Your goal >>
Below are entries; output exactly the lines from the one with "Where should I click to: Open Salvati" to the one with "Task: Open a new tab with plus button", both included, and nothing else.

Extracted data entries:
######

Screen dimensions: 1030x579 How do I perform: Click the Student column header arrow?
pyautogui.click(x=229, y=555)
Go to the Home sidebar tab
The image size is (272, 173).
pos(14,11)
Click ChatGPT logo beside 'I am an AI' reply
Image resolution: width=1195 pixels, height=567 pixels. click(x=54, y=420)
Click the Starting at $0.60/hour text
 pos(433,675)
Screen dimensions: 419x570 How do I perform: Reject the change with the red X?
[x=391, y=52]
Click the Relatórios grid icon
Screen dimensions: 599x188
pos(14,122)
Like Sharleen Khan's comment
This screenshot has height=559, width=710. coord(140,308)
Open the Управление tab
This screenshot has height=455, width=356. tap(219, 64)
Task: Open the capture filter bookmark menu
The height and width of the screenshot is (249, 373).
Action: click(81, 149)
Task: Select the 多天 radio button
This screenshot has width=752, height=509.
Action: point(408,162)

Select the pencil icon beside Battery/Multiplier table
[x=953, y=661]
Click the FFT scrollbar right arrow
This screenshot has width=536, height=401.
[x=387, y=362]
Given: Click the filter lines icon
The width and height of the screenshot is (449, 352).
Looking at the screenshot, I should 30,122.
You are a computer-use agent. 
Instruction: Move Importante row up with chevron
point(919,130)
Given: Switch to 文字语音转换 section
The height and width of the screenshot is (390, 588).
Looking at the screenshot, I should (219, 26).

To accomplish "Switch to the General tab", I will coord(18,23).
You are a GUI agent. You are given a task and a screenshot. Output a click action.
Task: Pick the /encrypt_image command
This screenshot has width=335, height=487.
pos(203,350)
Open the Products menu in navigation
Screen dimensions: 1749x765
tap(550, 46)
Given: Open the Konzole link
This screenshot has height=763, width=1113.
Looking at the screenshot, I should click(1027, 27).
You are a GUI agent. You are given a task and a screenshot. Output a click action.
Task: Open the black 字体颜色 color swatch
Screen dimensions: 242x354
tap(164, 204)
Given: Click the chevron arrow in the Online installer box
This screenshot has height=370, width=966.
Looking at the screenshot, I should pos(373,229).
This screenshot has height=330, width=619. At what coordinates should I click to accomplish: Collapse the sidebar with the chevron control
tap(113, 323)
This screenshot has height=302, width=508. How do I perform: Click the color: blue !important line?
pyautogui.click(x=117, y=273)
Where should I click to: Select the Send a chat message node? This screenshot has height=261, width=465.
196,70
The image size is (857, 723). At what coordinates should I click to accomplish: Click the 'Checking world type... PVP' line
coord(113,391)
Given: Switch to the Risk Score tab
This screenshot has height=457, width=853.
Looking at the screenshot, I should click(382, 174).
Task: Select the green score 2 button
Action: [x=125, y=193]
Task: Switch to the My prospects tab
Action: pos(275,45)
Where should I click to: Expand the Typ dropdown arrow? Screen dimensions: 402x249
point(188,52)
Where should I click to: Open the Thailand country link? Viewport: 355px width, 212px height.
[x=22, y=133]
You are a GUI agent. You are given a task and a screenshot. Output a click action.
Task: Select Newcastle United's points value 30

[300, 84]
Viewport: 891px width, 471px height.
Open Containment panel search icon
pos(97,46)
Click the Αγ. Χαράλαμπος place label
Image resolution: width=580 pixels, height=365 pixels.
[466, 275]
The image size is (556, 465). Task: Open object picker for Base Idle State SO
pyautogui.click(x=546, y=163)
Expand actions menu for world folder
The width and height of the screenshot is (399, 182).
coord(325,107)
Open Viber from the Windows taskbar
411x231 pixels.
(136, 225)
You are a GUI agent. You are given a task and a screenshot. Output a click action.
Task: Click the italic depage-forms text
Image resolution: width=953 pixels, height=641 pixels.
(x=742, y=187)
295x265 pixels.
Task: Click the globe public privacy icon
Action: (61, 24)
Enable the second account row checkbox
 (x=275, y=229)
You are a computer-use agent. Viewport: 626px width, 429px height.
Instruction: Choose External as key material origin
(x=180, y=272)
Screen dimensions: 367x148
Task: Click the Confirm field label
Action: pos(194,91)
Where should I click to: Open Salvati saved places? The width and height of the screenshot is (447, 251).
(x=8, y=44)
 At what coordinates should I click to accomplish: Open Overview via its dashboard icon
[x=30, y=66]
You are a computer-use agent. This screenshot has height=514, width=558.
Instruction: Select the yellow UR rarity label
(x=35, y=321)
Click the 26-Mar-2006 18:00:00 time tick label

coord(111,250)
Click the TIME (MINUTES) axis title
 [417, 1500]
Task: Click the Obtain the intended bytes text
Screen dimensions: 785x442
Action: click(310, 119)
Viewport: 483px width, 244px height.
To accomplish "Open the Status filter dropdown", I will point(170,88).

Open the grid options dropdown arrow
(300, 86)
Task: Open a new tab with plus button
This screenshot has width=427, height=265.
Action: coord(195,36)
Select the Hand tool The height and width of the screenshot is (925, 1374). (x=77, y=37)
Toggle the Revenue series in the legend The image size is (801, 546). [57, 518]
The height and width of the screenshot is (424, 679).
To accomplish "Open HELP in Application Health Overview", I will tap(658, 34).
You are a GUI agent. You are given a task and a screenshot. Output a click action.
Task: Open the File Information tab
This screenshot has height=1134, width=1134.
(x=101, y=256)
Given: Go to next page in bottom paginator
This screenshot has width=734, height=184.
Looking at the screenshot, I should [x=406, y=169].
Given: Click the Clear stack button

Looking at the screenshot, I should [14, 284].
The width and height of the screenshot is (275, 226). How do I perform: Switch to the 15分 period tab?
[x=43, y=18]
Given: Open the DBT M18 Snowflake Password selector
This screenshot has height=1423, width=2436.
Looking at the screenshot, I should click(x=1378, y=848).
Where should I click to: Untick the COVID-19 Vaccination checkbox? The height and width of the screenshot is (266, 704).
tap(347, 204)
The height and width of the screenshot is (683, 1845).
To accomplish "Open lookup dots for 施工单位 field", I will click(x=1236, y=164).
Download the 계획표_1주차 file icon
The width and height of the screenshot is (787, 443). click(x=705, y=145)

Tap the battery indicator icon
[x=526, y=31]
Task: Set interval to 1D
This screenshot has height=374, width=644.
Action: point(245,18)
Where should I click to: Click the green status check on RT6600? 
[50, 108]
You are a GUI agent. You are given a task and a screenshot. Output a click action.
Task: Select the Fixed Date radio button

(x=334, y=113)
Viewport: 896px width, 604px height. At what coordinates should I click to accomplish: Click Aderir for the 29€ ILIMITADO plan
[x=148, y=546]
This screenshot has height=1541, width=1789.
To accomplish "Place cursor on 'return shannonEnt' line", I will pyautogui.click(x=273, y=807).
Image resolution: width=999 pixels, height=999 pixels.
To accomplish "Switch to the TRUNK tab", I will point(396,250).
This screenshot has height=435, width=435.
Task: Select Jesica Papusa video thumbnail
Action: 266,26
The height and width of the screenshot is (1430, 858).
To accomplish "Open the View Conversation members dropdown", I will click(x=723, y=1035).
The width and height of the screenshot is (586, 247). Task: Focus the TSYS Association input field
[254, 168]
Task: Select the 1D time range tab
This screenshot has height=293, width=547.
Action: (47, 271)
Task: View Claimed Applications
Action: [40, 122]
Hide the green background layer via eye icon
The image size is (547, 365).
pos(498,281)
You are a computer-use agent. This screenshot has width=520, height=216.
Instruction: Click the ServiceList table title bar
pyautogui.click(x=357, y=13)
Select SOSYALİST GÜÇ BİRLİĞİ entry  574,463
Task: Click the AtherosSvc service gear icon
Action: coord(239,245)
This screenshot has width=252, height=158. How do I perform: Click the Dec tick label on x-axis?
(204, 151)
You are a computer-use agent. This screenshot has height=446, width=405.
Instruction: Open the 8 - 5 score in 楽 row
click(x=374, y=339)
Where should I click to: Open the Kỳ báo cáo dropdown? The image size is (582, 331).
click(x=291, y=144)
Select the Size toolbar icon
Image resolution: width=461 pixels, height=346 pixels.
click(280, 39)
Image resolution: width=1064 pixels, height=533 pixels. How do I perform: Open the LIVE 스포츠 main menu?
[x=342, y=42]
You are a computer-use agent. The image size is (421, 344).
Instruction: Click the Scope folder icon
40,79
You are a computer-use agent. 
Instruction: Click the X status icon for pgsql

######

Your solution >>
Where should I click to: Open Salvati saved places? The width and height of the screenshot is (447, 251).
(x=8, y=44)
 At what coordinates should I click to accomplish: Open Overview via its dashboard icon
[x=30, y=66]
You are a computer-use agent. This screenshot has height=514, width=558.
Instruction: Select the yellow UR rarity label
(x=35, y=321)
Click the 26-Mar-2006 18:00:00 time tick label

coord(111,250)
Click the TIME (MINUTES) axis title
 [417, 1500]
Task: Click the Obtain the intended bytes text
Screen dimensions: 785x442
Action: click(310, 119)
Viewport: 483px width, 244px height.
To accomplish "Open the Status filter dropdown", I will point(170,88).

Open the grid options dropdown arrow
(300, 86)
Task: Open a new tab with plus button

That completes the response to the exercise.